Screenshot grounding data:
= = =

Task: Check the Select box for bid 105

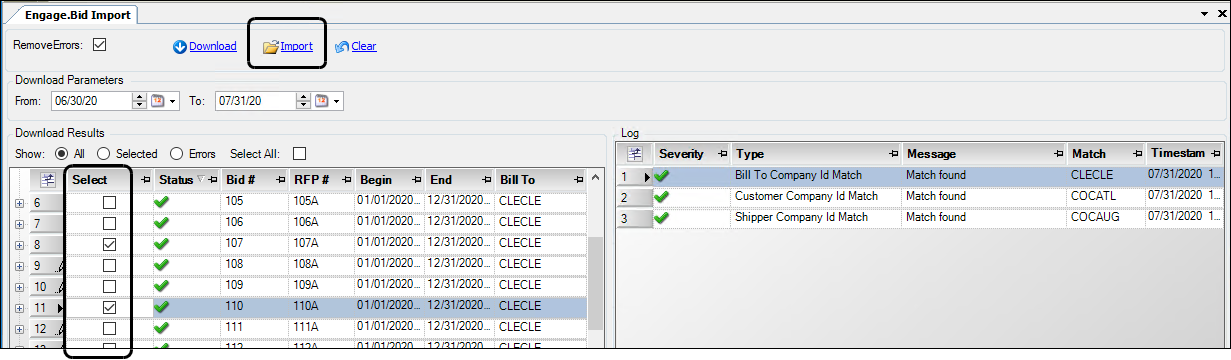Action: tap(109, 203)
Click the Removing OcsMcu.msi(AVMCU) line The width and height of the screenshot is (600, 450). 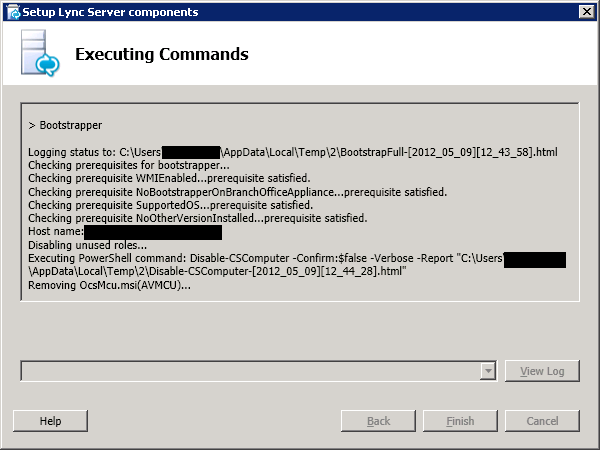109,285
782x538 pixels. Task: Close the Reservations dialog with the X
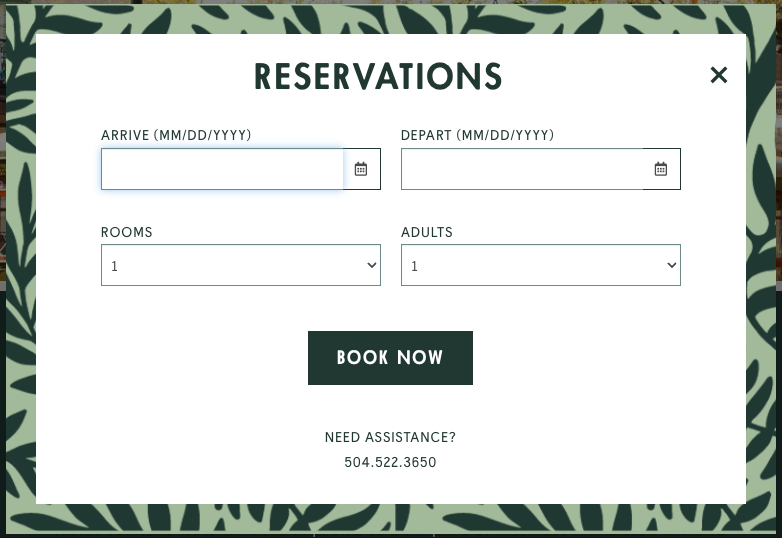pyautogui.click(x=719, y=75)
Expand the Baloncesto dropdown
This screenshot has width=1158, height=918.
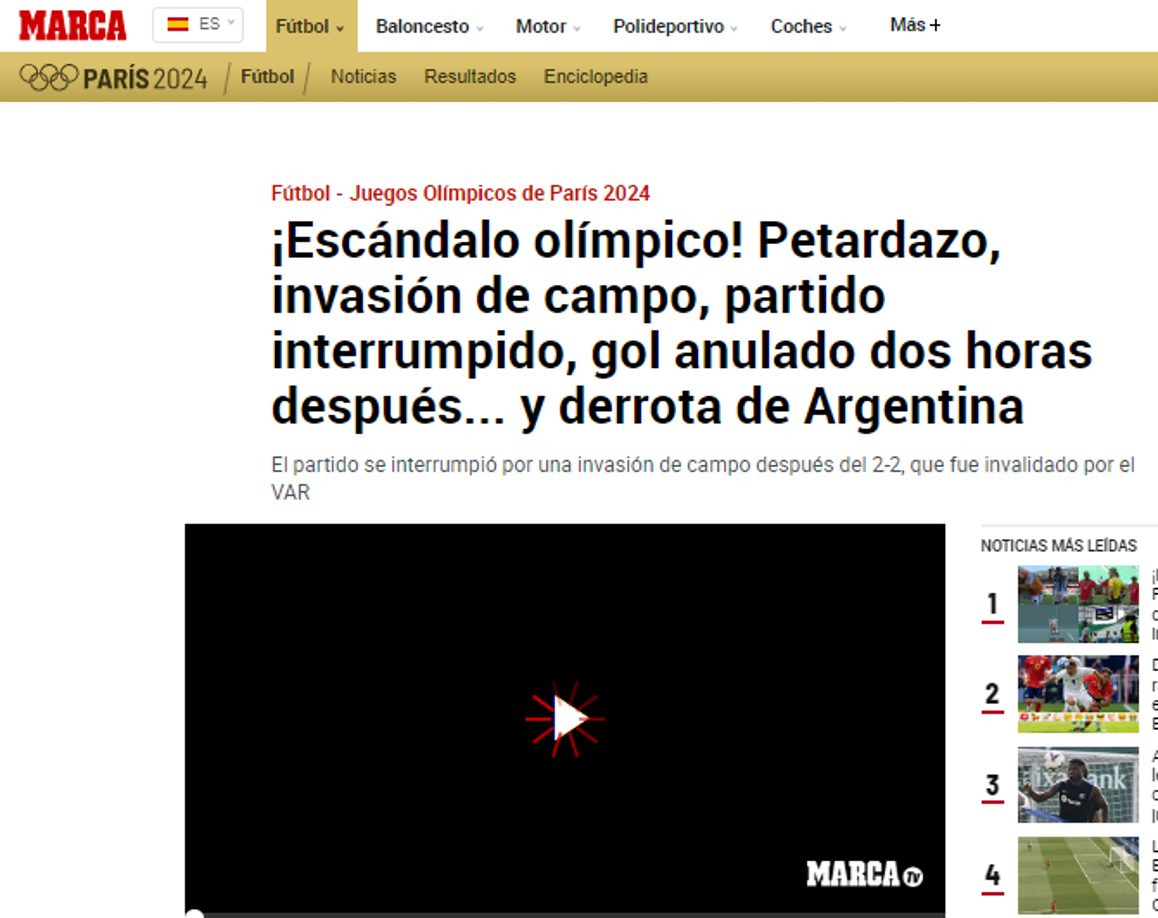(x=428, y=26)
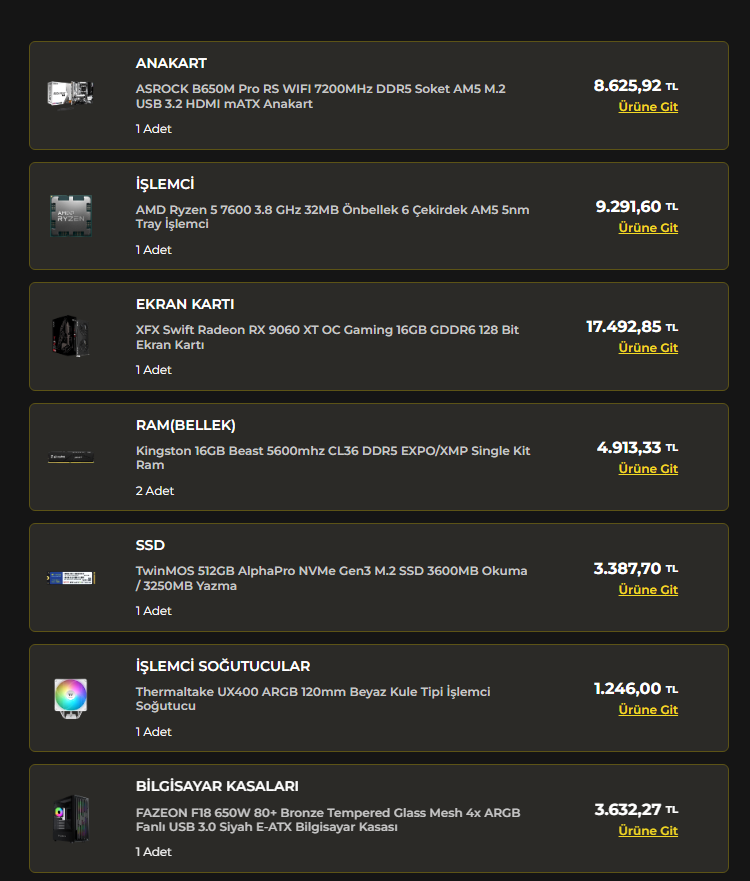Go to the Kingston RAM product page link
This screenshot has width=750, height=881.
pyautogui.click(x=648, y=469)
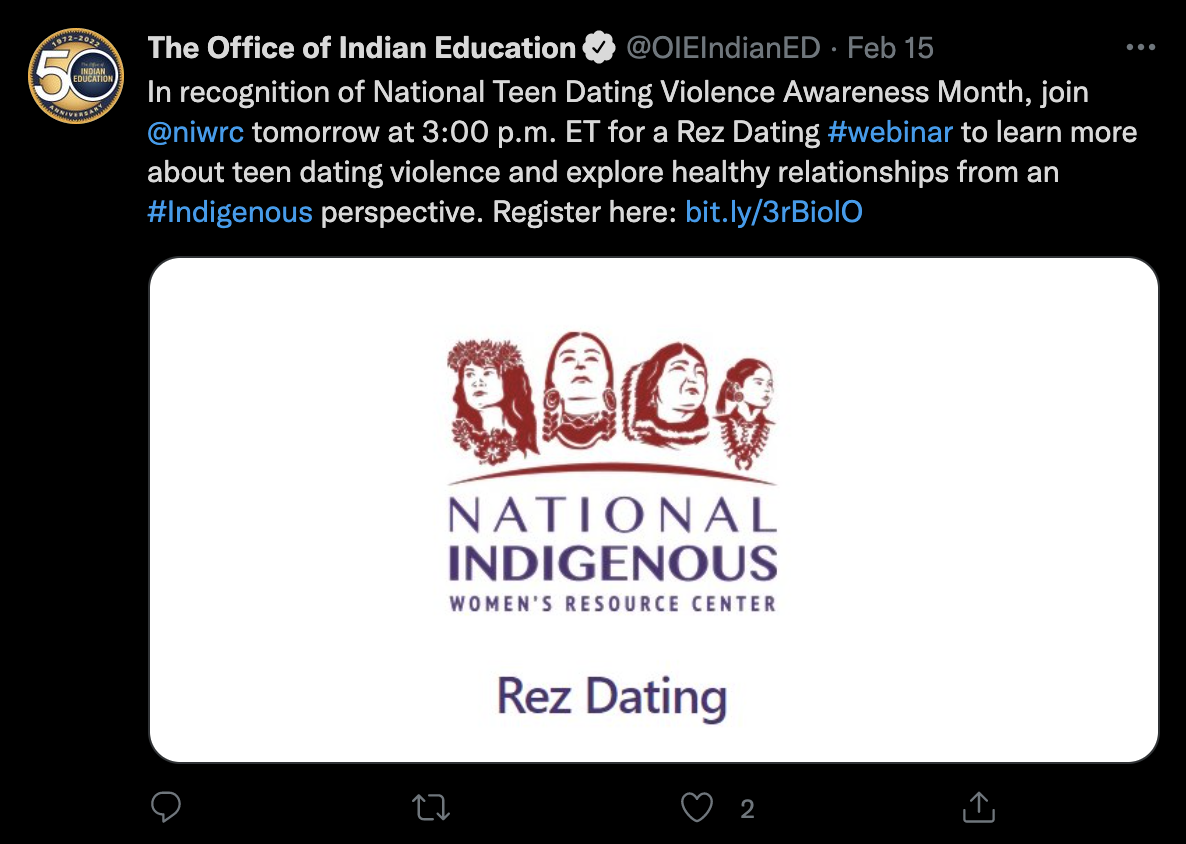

= = =

I need the lines from the one holding "782x538 pixels. Task: Close" through the last line of the entries set down exactly, with every picture left out.

782x538 pixels. Task: Close the Reservations dialog with the X
pyautogui.click(x=719, y=75)
Expand the Baloncesto dropdown
This screenshot has width=1158, height=918.
(x=428, y=26)
Go to the Kingston RAM product page link
This screenshot has width=750, height=881.
pyautogui.click(x=648, y=469)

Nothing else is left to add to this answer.